Séance du jeudi 18 septembre 1997 à 17h
53e législature - 4e année - 9e session - 40e séance

P 962-A
16. Rapport de la commission des droits politiques et du règlement du Grand Conseil chargée d'étudier la pétition de M. Marc-Antoine Schaub, «pour une réforme du gouvernement». ( -)P962
Rapport de Mme Evelyne Strubin (AG), commission des droits politiques et du règlement du Grand Conseil

En date du 12 novembre 1992, le Grand Conseil transmettait à la commission des pétitions la pétition 962, dont le texte est le suivant :

(P 962)

PÉTITION

pour une réforne du gouvernement

Dans le «Journal de Genève et Gazette de Lausanne» du 7 août 1992, Mme Françoise Buffat, membre du parti libéral, posait la question: «Genève ne se porterait-elle pas mieux si son exécutif cantonal avait un vrai leader, élu comme tel pour assumer cette responsabilité pendant la durée d'une législature ?»

A son tour, dans la «Tribune de Genève» du 23 octobre 1992, Mme Micheline Calmy-Rey, vice-présidente socialiste du Grand Conseil, vient de proposer l'élection du président du Conseil d'Etat par le peuple pour 4 ans.

■ Lignes de données:
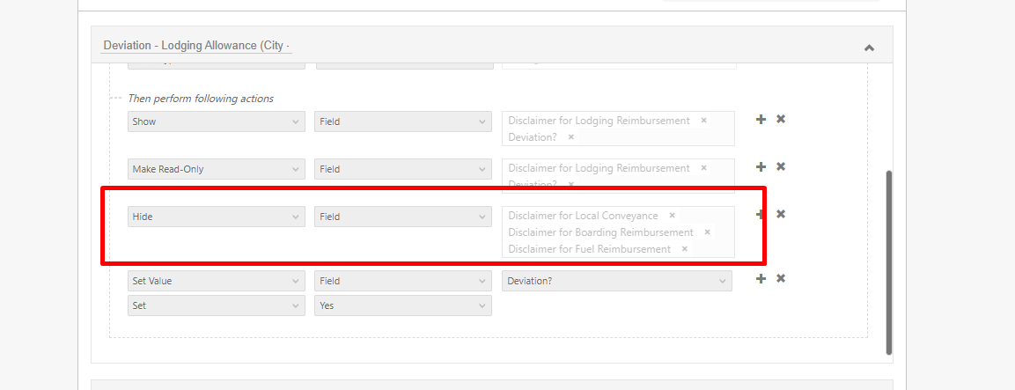Collapse the Deviation - Lodging Allowance panel
Screen dimensions: 1015x390
pyautogui.click(x=869, y=48)

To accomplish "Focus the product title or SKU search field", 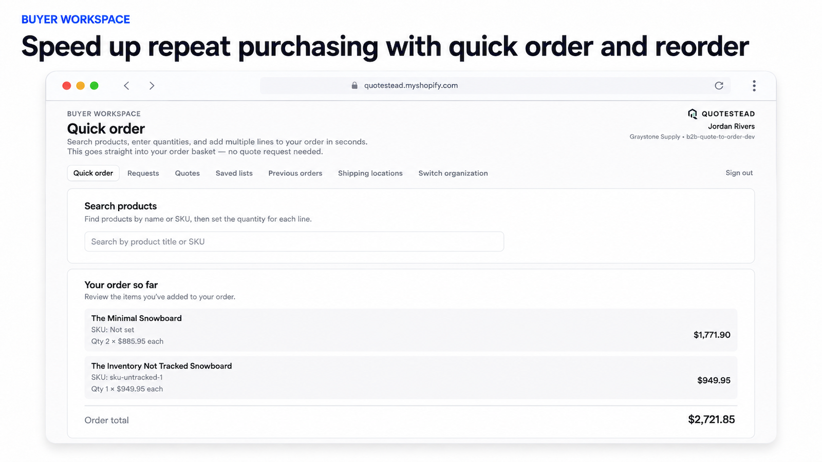I will tap(294, 242).
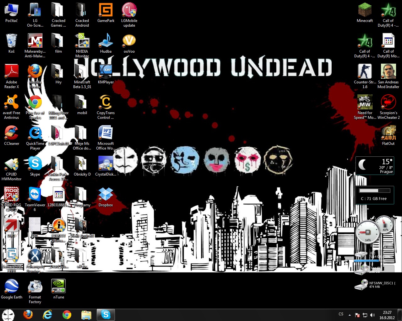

■ Tâches à réaliser:
1 – D'après le compte rendu, à quelle date le Grand Conseil a-t-il transmis la pétition 962 à la commission des pétitions ?
2 – Transcrivez le compte rendu de « En date du 12 » à « pour 4 ans. ».

■ Résultats par tâche:
1 – Le 12 novembre 1992.

2 –
En date du 12 novembre 1992, le Grand Conseil transmettait à la commission des pétitions la pétition 962, dont le texte est le suivant :

(P 962)

PÉTITION

pour une réforne du gouvernement

Dans le «Journal de Genève et Gazette de Lausanne» du 7 août 1992, Mme Françoise Buffat, membre du parti libéral, posait la question: «Genève ne se porterait-elle pas mieux si son exécutif cantonal avait un vrai leader, élu comme tel pour assumer cette responsabilité pendant la durée d'une législature ?»

A son tour, dans la «Tribune de Genève» du 23 octobre 1992, Mme Micheline Calmy-Rey, vice-présidente socialiste du Grand Conseil, vient de proposer l'élection du président du Conseil d'Etat par le peuple pour 4 ans.